Edit - Found It - https://www.elastic.co/guide/en/logstash/current/reloading-c...

binarylogic6y ago

They do, we actually put together a correctness test for this behavior:

https://github.com/timberio/vector-test-harness/tree/master/...

Logstash is not graceful. Our testing shows that they basically shut it down and start it again.

nh26y ago

For clarification, does "mib/s" mean "Mbit/s" (since lowercase b usually stands for bits, and uppercase B usually for Bytes)?

If yes, how comes log processing runs at only so low throughput in general?

That is not to talk down your achievements (as per your benchmark page, you do better than similar projects in terms of throughput), but I'm genuinely curious why modern machines that have 40 Gbit/s memory bandwidth are capped at (in your case) 76.7Mbit/s. What's the bottleneck?

amanzi6y ago

The capitalisation is confusing, but "Mi" means "mebi" - either Mib for mebibits or MiB for mebibytes. The correct term for 1024 * 1024 bits is a Mib, and, 1024 x 1024 x8 bits is a MiB.

nh26y ago

That is correct, but it doesn't answer the question whether it's Bytes or bits (which makes an 8x difference).

Given that the reported values don't care about the "m" (which means "milli" -- clearly doesn't make sense for bytes), I don't think we can rely on the casing of the "b" to tell us the answer.

nh26y ago

I've asked it here now: https://github.com/timberio/vector/issues/568

binarylogic6y ago

Ah, I'm amazed that I did not know this. I just updated everything to use MiB. Thanks for pointing that out.

zackkitzmiller6y ago

Congrats to the Timber Team on this one. Ben and Zach were a couple of former colleagues on mine.

asprouse6y ago

What is a high level example of why I'd use this?

lukes3866y ago

Hi! I work on Vector. For a motivating example, let's say you have an application fronted by nginx. Using Vector would allow you to ingest your nginx logs off disk, parse them, expose status code and response time distributions to prometheus, and store the parsed logs as JSON on S3.

There are obviously plenty of ways to accomplish that same thing today, but we believe Vector is somewhat unique in allowing you to do it with one tool, without touching your application code or nginx config, and with enough performance to handle serious workloads. And Vector is far from done! There's a ton more we're working to add moving forward (thinking about observability data from an ETL and stream processing perspective should give you a rough idea).

geodel6y ago

Our company uses Splunk. I am not on admin/ops side so possibly missing details. The way I understand is that there is Splunk forwarder running on our app servers. And then there is Splunk server URL from there I get consolidated logs in browser where I can search and run many other statistical function.

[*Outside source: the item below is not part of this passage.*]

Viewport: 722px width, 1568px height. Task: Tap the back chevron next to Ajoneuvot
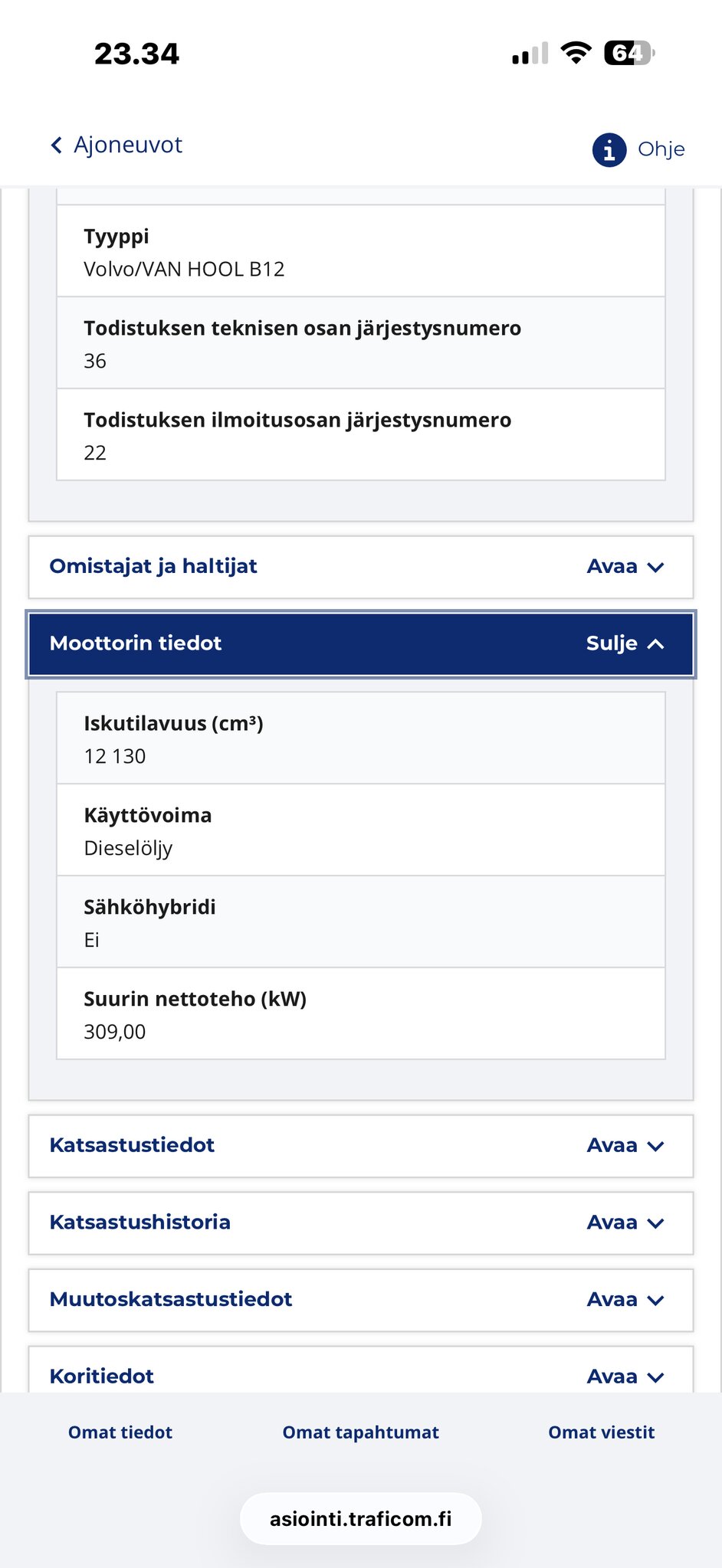click(x=56, y=146)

So is Vector like Splunk forwarder or more than that?

2 more replies

timerol6y ago

This project has a really pretty website to go along with it, which includes a section on Use Cases: https://docs.vector.dev/use-cases

scurvy6y ago

Heka, but in Rust instead of Golang?

lukes3866y ago

That's a good way to think about it! Heka was a big inspiration. The design isn't exactly the same, but we're aiming to solve a lot of the same problems.

tveita6y ago

There is also a Heka but in C.

https://github.com/mozilla-services/hindsight

Unfortunately deployment of Hindsight isn't as nice as Heka since you need to compile it yourself with all the Lua extensions you need, and the documentation is very disorganized.

Vector looks great on those counts, will be excited to try it if they get features like reliable Vector-Vector transport and more flexible file delimiters.

sciurus6y ago

Hindsight isn't exactly heka in C; it's useful for data processing but not as a general-purpose log shipper. Currently we're using fluentd for the latter.

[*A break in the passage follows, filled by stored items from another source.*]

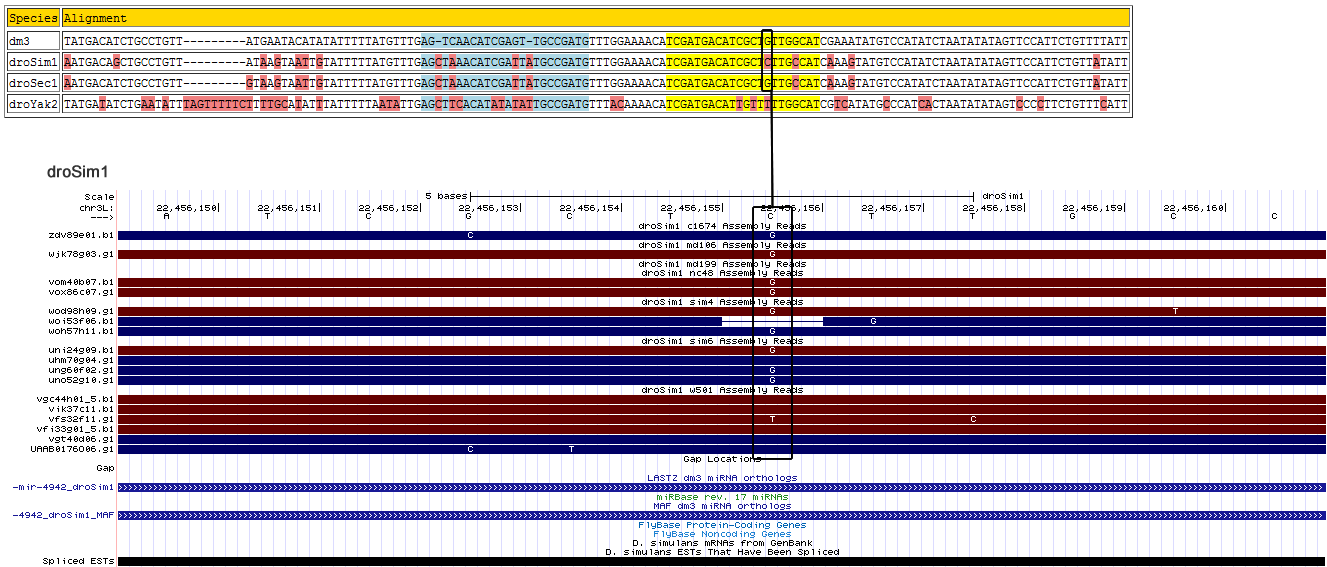This screenshot has height=567, width=1327.
Task: Open droSim1 w501 Assembly Reads track title
Action: point(722,390)
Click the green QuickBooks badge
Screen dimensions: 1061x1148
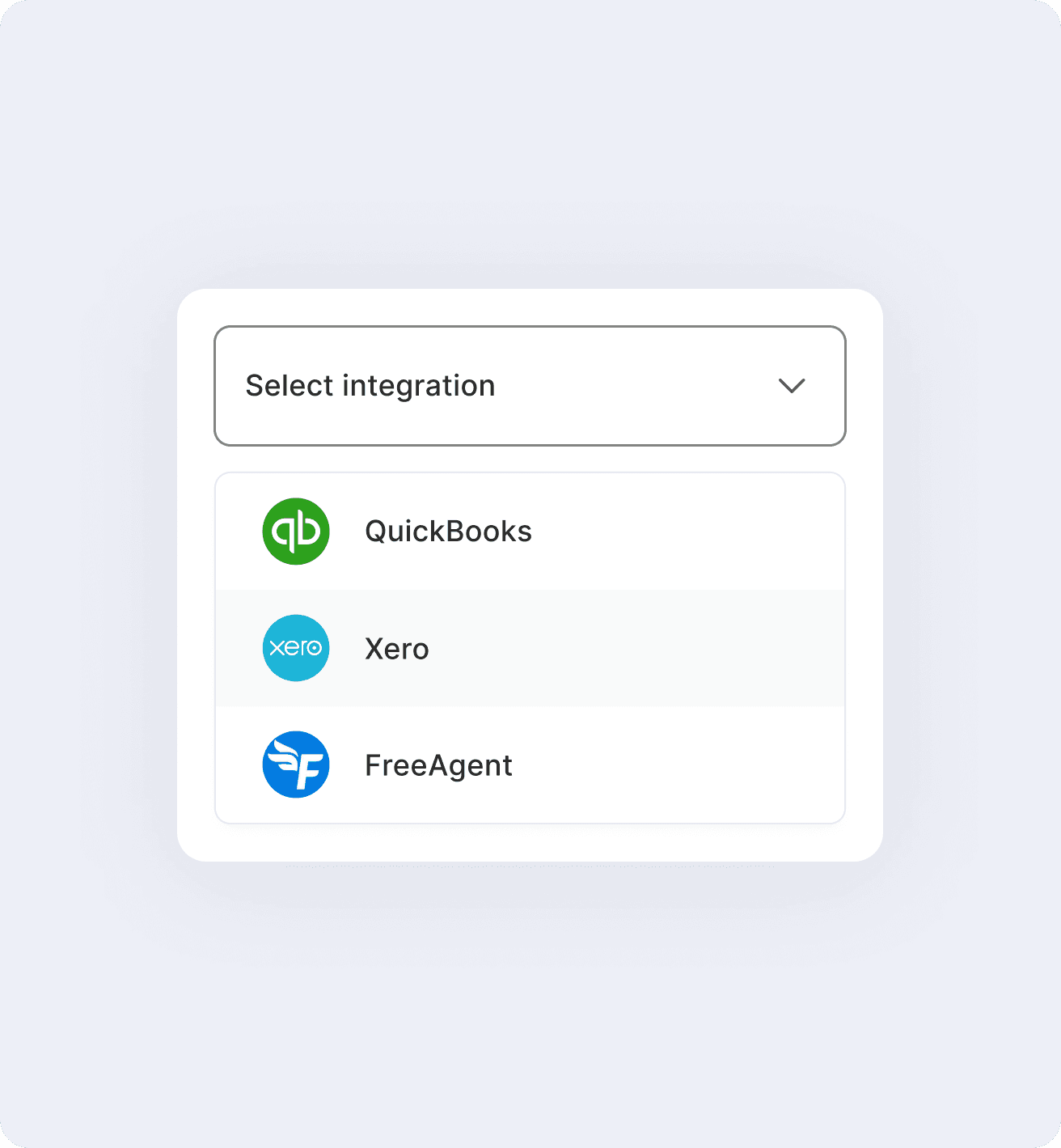tap(296, 531)
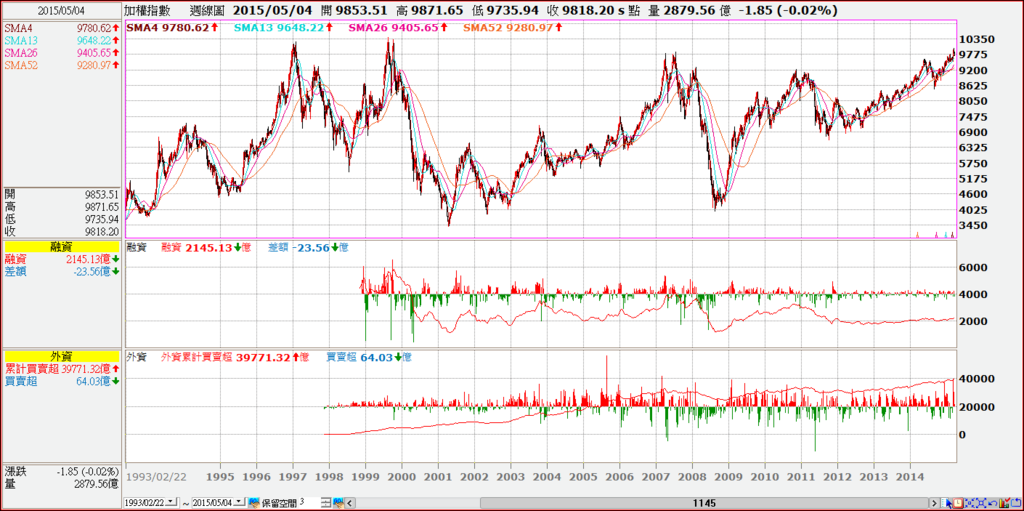Click the cursor pointer tool icon

click(x=946, y=503)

(Disclosure: I work for Mozilla on the team that runs services used by firefox users and developers)

Dowwie6y ago

This is so exciting! An enterprise-grade solution to log workflow. To those unfamiliar with the Rust ecosystem, this project (Vector) addresses the 'L' within the ELK stack, and probably more.

the_duke6y ago

There already are a lot of projects in this space.

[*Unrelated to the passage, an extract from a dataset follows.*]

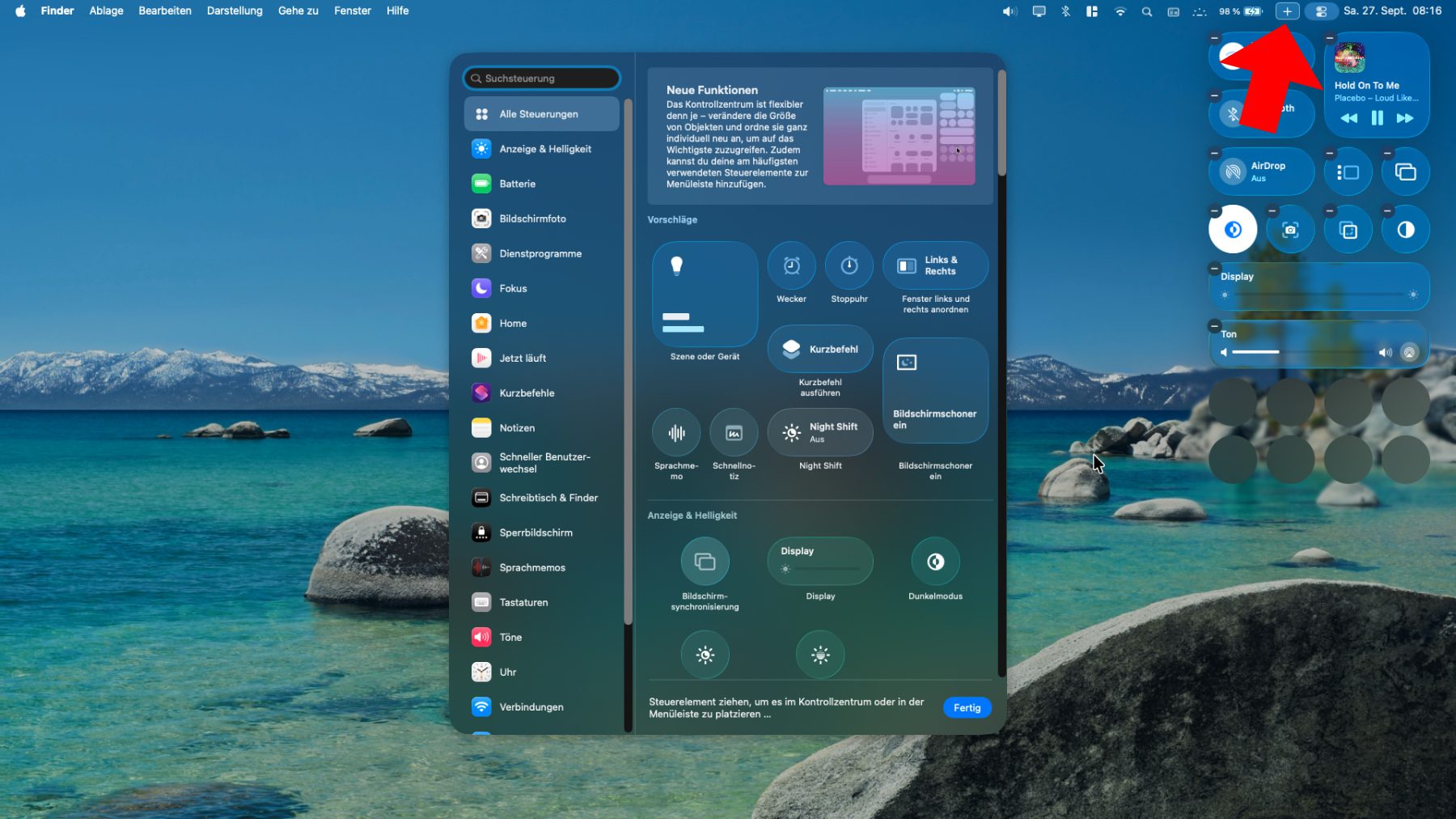
Task: Click the Ton volume slider track
Action: [1302, 352]
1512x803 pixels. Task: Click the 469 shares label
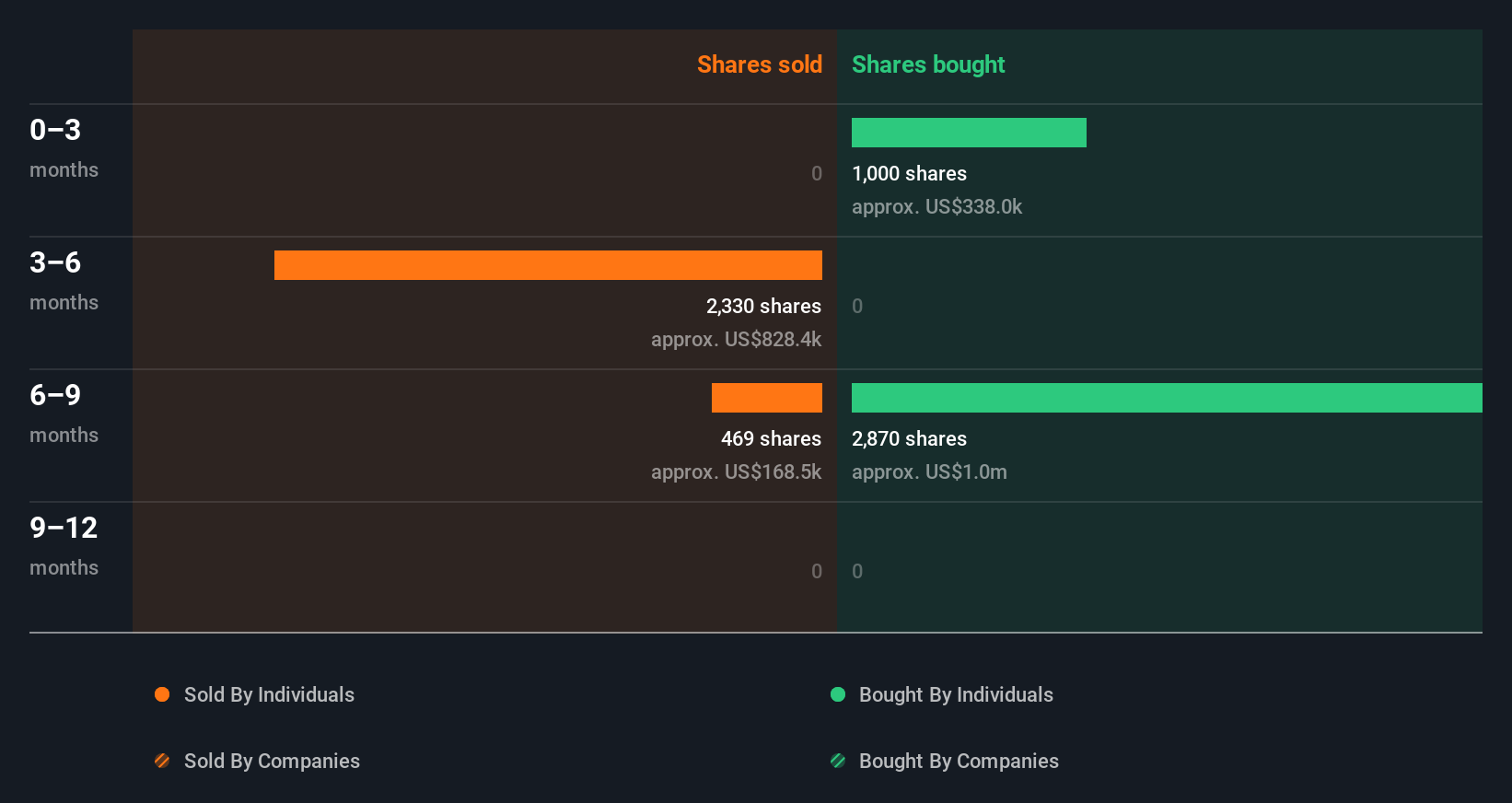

While better performance is always great, most are already plenty fast for the majority of use cases.

The main power comes from the multitude of inputs and outputs. Vector has a lot of catching up to do there. But if they manage to offer a noteworthy performance gain... one more is always a good thing.

PS: the Logstash numbers seem suspiciously low. I'd bet it's some JVM config issue. Logstash can come to a crawl if it does not have enough memory.

otterley6y ago

It's also worth taking into account the size of the software and its relative CPU utilization. Log shippers do require CPU cycles and memory that would otherwise be available to run the other workloads on the host.

As for the multitudes of inputs/outputs, covering the 95% most-used sources and sinks is a great starting point. I think Vector got that list right in this case.

leetbulb6y ago

Yep, I push about 50-100MB/s through a single instance of Logstash (Redis (list) -> S3). That configuration is not in the benchmark table, but surely it's more demanding than TCP -> Blackhole, TCP -> TCP, etc.

Regardless, Vector looks very nice and I'll be testing it out :)

the_duke6y ago

They are using the default config with 1GB memory. Sadly that's absolutely nothing for Logstash.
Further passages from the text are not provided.